### Data shown
* * * * * * * * *

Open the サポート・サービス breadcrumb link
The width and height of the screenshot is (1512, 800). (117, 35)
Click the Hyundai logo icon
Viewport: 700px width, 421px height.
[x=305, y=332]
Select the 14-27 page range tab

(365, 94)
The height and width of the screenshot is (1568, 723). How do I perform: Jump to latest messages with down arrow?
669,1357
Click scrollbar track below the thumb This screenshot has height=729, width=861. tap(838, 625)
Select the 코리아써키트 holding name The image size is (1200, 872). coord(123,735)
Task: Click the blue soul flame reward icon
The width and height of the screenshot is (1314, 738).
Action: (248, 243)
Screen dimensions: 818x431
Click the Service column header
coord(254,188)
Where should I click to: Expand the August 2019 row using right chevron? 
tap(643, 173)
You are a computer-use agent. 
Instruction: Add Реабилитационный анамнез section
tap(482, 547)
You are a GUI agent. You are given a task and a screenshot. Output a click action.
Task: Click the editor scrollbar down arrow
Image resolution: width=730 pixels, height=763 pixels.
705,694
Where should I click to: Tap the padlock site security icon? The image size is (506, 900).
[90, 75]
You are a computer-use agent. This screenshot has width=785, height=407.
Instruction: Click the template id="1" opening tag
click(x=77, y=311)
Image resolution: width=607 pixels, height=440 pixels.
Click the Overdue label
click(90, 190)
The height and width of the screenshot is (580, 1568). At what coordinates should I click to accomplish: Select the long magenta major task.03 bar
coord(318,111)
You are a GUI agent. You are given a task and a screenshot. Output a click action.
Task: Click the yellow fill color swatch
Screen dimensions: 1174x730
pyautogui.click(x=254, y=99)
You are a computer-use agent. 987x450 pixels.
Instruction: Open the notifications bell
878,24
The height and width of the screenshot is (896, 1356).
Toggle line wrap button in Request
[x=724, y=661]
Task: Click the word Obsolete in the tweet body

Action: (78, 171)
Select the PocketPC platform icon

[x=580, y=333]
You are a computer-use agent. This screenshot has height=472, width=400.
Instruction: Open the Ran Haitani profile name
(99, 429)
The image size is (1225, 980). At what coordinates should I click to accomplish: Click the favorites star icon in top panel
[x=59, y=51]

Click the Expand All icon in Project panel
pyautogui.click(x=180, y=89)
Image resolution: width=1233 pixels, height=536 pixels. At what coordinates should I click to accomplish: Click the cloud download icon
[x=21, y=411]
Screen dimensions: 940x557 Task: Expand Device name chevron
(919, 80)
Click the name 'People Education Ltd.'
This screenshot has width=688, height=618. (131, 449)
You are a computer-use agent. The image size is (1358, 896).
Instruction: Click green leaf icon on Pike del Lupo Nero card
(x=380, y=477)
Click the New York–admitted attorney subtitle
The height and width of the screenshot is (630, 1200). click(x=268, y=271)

* * * * * * * * *

### Problem to work on
Output the full listing above without altering a single word.

### Response to the task
Open the サポート・サービス breadcrumb link
The width and height of the screenshot is (1512, 800). (117, 35)
Click the Hyundai logo icon
Viewport: 700px width, 421px height.
[x=305, y=332]
Select the 14-27 page range tab

(365, 94)
The height and width of the screenshot is (1568, 723). How do I perform: Jump to latest messages with down arrow?
669,1357
Click scrollbar track below the thumb This screenshot has height=729, width=861. tap(838, 625)
Select the 코리아써키트 holding name The image size is (1200, 872). coord(123,735)
Task: Click the blue soul flame reward icon
The width and height of the screenshot is (1314, 738).
Action: (248, 243)
Screen dimensions: 818x431
Click the Service column header
coord(254,188)
Where should I click to: Expand the August 2019 row using right chevron? 
tap(643, 173)
You are a computer-use agent. 
Instruction: Add Реабилитационный анамнез section
tap(482, 547)
You are a GUI agent. You are given a task and a screenshot. Output a click action.
Task: Click the editor scrollbar down arrow
Image resolution: width=730 pixels, height=763 pixels.
705,694
Where should I click to: Tap the padlock site security icon? The image size is (506, 900).
[90, 75]
You are a computer-use agent. This screenshot has width=785, height=407.
Instruction: Click the template id="1" opening tag
click(x=77, y=311)
Image resolution: width=607 pixels, height=440 pixels.
Click the Overdue label
click(90, 190)
The height and width of the screenshot is (580, 1568). At what coordinates should I click to accomplish: Select the long magenta major task.03 bar
coord(318,111)
You are a GUI agent. You are given a task and a screenshot. Output a click action.
Task: Click the yellow fill color swatch
Screen dimensions: 1174x730
pyautogui.click(x=254, y=99)
You are a computer-use agent. 987x450 pixels.
Instruction: Open the notifications bell
878,24
The height and width of the screenshot is (896, 1356).
Toggle line wrap button in Request
[x=724, y=661]
Task: Click the word Obsolete in the tweet body

Action: (78, 171)
Select the PocketPC platform icon

[x=580, y=333]
You are a computer-use agent. This screenshot has height=472, width=400.
Instruction: Open the Ran Haitani profile name
(99, 429)
The image size is (1225, 980). At what coordinates should I click to accomplish: Click the favorites star icon in top panel
[x=59, y=51]

Click the Expand All icon in Project panel
pyautogui.click(x=180, y=89)
Image resolution: width=1233 pixels, height=536 pixels. At what coordinates should I click to accomplish: Click the cloud download icon
[x=21, y=411]
Screen dimensions: 940x557 Task: Expand Device name chevron
(919, 80)
Click the name 'People Education Ltd.'
This screenshot has width=688, height=618. (131, 449)
You are a computer-use agent. The image size is (1358, 896).
Instruction: Click green leaf icon on Pike del Lupo Nero card
(x=380, y=477)
Click the New York–admitted attorney subtitle
The height and width of the screenshot is (630, 1200). click(x=268, y=271)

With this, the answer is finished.